** Assignment **
The required output is every line from the one with "Task: Open the Alternate Mirror dropdown" through the final line of the data below, unchanged.

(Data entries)

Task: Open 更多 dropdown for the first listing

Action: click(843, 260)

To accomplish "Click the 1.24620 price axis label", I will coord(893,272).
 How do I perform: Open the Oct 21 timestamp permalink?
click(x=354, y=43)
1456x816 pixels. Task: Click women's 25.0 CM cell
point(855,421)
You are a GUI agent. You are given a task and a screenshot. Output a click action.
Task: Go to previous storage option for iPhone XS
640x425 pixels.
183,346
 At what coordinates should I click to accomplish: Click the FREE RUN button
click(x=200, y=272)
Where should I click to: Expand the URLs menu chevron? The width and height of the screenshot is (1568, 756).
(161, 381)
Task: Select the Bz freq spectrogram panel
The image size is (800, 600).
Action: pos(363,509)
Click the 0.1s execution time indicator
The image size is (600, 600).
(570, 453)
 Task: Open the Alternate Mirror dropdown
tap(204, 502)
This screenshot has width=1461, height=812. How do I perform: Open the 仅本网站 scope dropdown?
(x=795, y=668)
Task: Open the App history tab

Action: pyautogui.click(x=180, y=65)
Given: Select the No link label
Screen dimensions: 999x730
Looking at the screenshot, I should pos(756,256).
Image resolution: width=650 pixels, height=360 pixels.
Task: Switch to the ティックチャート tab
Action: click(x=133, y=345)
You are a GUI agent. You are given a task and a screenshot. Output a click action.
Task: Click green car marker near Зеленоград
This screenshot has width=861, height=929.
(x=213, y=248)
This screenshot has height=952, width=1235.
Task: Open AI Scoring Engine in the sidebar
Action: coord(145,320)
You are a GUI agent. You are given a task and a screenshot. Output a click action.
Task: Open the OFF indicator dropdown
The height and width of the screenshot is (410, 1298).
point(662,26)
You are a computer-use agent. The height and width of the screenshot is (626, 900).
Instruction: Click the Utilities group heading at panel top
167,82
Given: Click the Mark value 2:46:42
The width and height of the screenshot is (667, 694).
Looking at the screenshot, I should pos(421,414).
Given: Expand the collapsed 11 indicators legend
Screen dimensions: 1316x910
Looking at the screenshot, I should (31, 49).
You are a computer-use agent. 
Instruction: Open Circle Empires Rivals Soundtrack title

** Problem solution **
 Task: Open the Alternate Mirror dropdown
tap(204, 502)
This screenshot has width=1461, height=812. How do I perform: Open the 仅本网站 scope dropdown?
(x=795, y=668)
Task: Open the App history tab

Action: pyautogui.click(x=180, y=65)
Given: Select the No link label
Screen dimensions: 999x730
Looking at the screenshot, I should pos(756,256).
Image resolution: width=650 pixels, height=360 pixels.
Task: Switch to the ティックチャート tab
Action: click(x=133, y=345)
You are a GUI agent. You are given a task and a screenshot. Output a click action.
Task: Click green car marker near Зеленоград
This screenshot has width=861, height=929.
(x=213, y=248)
This screenshot has height=952, width=1235.
Task: Open AI Scoring Engine in the sidebar
Action: coord(145,320)
You are a GUI agent. You are given a task and a screenshot. Output a click action.
Task: Open the OFF indicator dropdown
The height and width of the screenshot is (410, 1298).
point(662,26)
You are a computer-use agent. The height and width of the screenshot is (626, 900).
Instruction: Click the Utilities group heading at panel top
167,82
Given: Click the Mark value 2:46:42
The width and height of the screenshot is (667, 694).
Looking at the screenshot, I should pos(421,414).
Given: Expand the collapsed 11 indicators legend
Screen dimensions: 1316x910
Looking at the screenshot, I should (31, 49).
You are a computer-use agent. 
Instruction: Open Circle Empires Rivals Soundtrack title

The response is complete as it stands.